What is npm?
The Node Package Manager — a tool that comes with Node.js that lets you install and manage third-party code (packages) in your project.
npm install axios # installs the axios package
How do you create a package.json and what is it?
It’s a file that describes your project and tracks which packages it depends on. Create it with:
npm init -y # -y skips the questions and uses defaults
What happens when you run npm install axios?
Two things: it downloads the package into a node_modules folder, and it adds it to your package.json under dependencies.
What is node_modules and should you commit it to Git?

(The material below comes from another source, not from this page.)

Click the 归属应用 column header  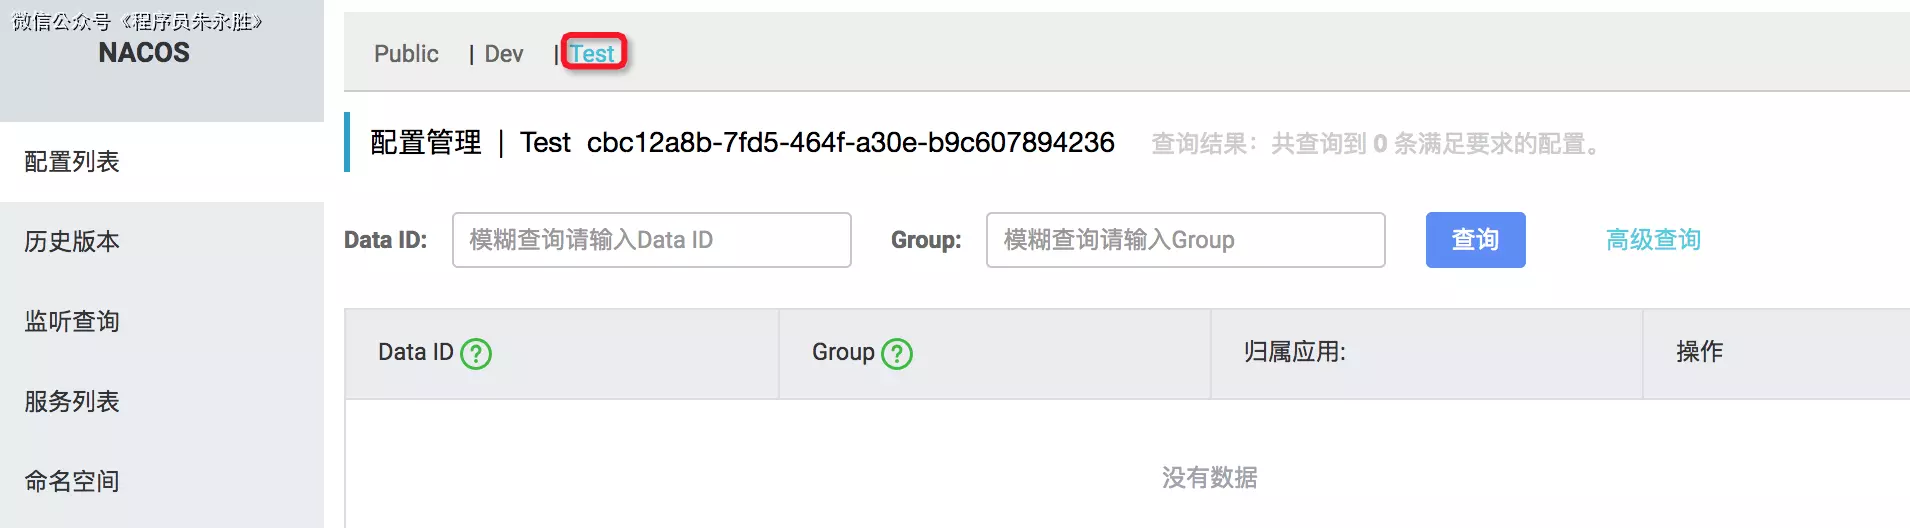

The folder where npm stores all installed packages. Never commit it — it can be huge. Add it to .gitignore and anyone can recreate it by running npm install.

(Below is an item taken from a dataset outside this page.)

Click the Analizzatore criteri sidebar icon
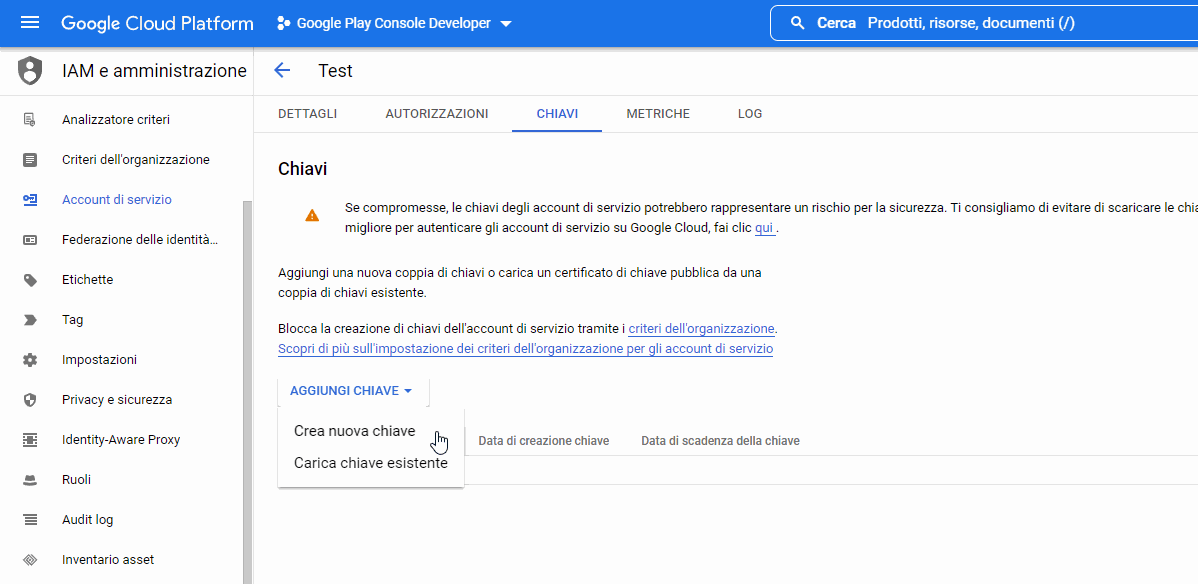 (x=30, y=120)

What is semantic versioning?
The 3-number version system all npm packages use: MAJOR.MINOR.PATCH — e.g. 1.4.2.
PATCH (1.4.2) — bug fix, safe to update
MINOR (1.4.2) — new feature, backwards compatible
MAJOR (1.4.2) — breaking change, may require code updates
What is package-lock.json?
Auto-generated by npm. It locks the exact version of every installed package. This ensures everyone on your team installs the exact same versions when they run npm install.
What are vulnerabilities in dependencies and how do you check for them?
Packages you install can have security flaws. Run npm audit to check, and npm audit fix to automatically fix safe ones. Always check this before deploying.